Fulenwider v. Fulenwider, 12957.

Citation5 S.E.2d 20
Decision Date14 September 1939
Docket NumberNo. 12957.,12957.
CourtSupreme Court of Georgia
PartiesFULENWIDER. v. FULENWIDER.

5 S.E.2d 20

FULENWIDER.
v.
FULENWIDER.

No. 12957.

Supreme Court of Georgia.

Sept. 14, 1939.


Adhered to After a rehearing Oct. 19, 1939.

[5 S.E.2d 21]
Syllabus by the Court.

1. On a fast writ of error from an order granting temporary alimony in a suit for alimony alone, brought under the Code, § 30-213, this court cannot consider an exception of the husband to an award to the wife of the custody of a minor child during the litigation. Hall v. Hall, 185 Ga. 502, 504, 195 S.E. 731; Thompson v. Thompson, 124 Ga. 874, 53 S.E. 507.

2. The husband himself having prayed in his answer that the court "make proper allowance * * *for the support of defendant's minor child, " his exception to the award of any alimony to the child is without merit. As to the award to the wife, the fact that she and the husband executed a written agreement in which she waived alimony and other claims, "conditional" upon his "compliance with the terms of this agreement, " would not preclude her from obtaining temporary alimony, where a condition of the agreement required that he pay $50 in cash, and this amount was not paid or tendered. See Code, §§ 20-109, 20-110, 20-112; Schmidt v. Mitchell, 117 Ga. 6 (4), 12, 43 S.E. 371; Jordan Realty Co. v. Chambers Lumber Co., 176 Ga. 624, 629, 168 S.E. 601; Brenard Mfg. Co. v. Kingston Supply Co., 22 Ga.App. 280, 283, 95 S.E. 1028.

(a) The husband was not relieved from his obligation to pay the $50, as a condition of the wife's relinquishment of alimony, by the alleged subsequent novation relieving the husband from such payment, since it was essential that such a novation be sup ported by a valuable consideration, and in the absence of such a consideration it was a nudum pactum.

(b) The husband could not claim an estoppel against the wife from obtaining the benefit of the husband's non-payment, since he must have pleaded such an estoppel, if not expressly, at least by showing facts under which the husband was alleged to have failed to act to his injury. The petition did not make these averments, and the contention as to an estoppel is raised for the first time in this court.
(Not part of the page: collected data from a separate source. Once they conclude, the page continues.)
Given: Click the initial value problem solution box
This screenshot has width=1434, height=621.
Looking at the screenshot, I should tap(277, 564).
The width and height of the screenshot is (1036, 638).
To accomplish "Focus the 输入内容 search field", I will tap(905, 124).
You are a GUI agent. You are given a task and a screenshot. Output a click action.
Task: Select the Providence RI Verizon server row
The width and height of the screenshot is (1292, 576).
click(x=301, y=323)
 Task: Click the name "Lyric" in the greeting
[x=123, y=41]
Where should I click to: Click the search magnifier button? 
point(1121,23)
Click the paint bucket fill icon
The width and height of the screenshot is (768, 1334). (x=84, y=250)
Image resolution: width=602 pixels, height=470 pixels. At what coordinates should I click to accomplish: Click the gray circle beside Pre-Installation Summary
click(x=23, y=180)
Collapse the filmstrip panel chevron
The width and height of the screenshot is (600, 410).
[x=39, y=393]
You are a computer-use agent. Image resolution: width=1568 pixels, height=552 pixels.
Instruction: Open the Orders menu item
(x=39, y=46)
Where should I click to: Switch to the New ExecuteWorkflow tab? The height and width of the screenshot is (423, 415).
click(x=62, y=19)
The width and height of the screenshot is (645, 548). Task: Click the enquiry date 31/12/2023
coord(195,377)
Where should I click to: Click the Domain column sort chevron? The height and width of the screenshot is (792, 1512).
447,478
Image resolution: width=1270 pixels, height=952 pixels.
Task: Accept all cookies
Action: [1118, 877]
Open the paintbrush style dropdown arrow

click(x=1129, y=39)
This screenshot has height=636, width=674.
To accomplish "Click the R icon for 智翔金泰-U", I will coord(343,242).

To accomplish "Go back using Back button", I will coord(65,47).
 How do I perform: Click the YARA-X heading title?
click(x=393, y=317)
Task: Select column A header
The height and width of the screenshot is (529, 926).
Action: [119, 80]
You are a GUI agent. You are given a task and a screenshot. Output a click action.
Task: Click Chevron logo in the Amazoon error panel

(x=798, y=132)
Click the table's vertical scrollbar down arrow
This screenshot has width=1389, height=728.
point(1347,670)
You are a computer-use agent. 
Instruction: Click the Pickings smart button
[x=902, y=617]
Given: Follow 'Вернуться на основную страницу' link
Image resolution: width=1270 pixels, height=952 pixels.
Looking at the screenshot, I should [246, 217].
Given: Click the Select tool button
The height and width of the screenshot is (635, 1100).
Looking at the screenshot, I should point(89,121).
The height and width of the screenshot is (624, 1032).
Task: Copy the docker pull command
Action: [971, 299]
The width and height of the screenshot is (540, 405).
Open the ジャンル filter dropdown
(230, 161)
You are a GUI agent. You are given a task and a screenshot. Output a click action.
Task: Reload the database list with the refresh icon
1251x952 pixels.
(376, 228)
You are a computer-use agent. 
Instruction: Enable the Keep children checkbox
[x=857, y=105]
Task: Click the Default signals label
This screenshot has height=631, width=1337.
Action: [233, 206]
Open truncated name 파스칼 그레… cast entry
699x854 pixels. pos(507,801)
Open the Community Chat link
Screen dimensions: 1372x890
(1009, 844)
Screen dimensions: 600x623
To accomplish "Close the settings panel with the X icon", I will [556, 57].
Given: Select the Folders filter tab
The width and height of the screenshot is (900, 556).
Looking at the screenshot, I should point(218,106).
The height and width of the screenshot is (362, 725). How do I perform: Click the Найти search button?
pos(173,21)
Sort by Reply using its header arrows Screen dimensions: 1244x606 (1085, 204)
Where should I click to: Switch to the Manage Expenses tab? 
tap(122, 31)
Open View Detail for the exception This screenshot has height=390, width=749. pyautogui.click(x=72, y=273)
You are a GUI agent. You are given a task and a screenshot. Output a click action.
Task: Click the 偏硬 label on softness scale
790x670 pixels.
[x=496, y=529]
3. Where a wife brings a suit for temporary and permanent alimony without a prayer for divorce, under the Code, § 30-213, and the undisputed evidence shows not only a bona fide state of separation, but that the original separation arose by mutual agreement of the parties, it is unnecessary for the wife to show cruel treatment or some other legal ground for a divorce, or that her husband had "abandoned" her or "driven her from the home, " as provided by the Code, § 30-210, or that acts of the husband and not of herself caused the separation, in order to authorize the judge to exercise his discretion and allow temporary alimony.

4. Even if, in a case such as this of a bona fide separation by mutual agreement, proof of any fact such as last stated were required, the evidence, although conflicting, authorized a finding by the judge that cruel treatment as a ground for divorce existed, and that a command of the husband and her fear to remain had "driven" her from the home.

5. The court did not err in awarding the amounts ordered as temporary alimony and attorney's fees.

Error from Superior Court, Chatham County; John Rourke, Jr., Judge.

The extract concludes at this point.